Every year, the MIC also includes a trip to Brussels to visit the EU institutions, student mobility exchanges with other Master’s courses in Europe, and classes and lectures by visiting trainers from the EU, UN and private markets.

A Week in the Life of the MIC

Classes on the MIC run from Monday to Friday, starting each day around 9 a.m. and running until lunchtime (which in Spain means around 2 p.m.). An average week will include classes in consecutive and simultaneous technique from all of the students’ passive languages into their active languages, as well as a lecture on the European institutions (first term) or Economics (second term). This year, I will also be running a monthly lecture series that I launched last year which looks at different aspects of the theory and practice of interpreting (you will be hearing more about that in future posts, I can assure you!).
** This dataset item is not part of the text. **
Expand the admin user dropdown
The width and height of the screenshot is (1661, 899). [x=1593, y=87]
Afternoons will generally be spent on self-study, either individually or in groups. This will be guided by teachers in the beginning, but students will increasingly be responsible for organising this self-study on their own.

The Student Body

The MIC generally accepts 16 to 20 of the 100-odd candidates who apply to attend the course in any given year. This year, there will be 19 students. The majority of students at the MIC work in the Spanish booth, but other booths (such as English, German and Italian) have also been trained at the MIC. This time around is no exception: I will have four English booth students to work with (picture Michelle rubbing her hands in anticipation)!
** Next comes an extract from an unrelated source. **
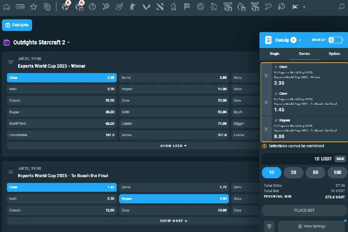Collapse the Winner market with Show Less
This screenshot has width=348, height=232.
(x=173, y=145)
The passive languages offered on the course vary from year to year and depend on the students’ language combinations. This time, we will have German, French, Spanish, English, Italian, Portuguese and Greek; in other editions, the MIC has covered passive Polish, Slovene, Dutch, Danish, Czech and others.

An interesting note: the vast majority of students on conference interpreting courses are women, but this year there will be five men on the MIC, which means they will represent more than 25% of the total. That’s got to be some sort of record! Without wanting to reveal any personal details of individual students, I will add that the age range for this crop of students is between 22 and 41, with five students over the age of 30 (if you’re wondering why this matters, read this post I wrote on when to study). Also, the academic backgrounds of three of the students are in fields other than language studies or translation/interpreting.

One Portrait Among Many

Now that I’ve told you about the Master’s in Conference Interpreting at the University of La Laguna, I want to hear from you about other training courses. I know many of my readers either study or teach on similar courses around the world, or have done so in the past, and what I would like to know is what those courses are like. As you were reading the above description, what did you notice was the same as or different from the way things are done on your course? Please share your observations in the blog comments section below (or on my Facebook page, if you prefer).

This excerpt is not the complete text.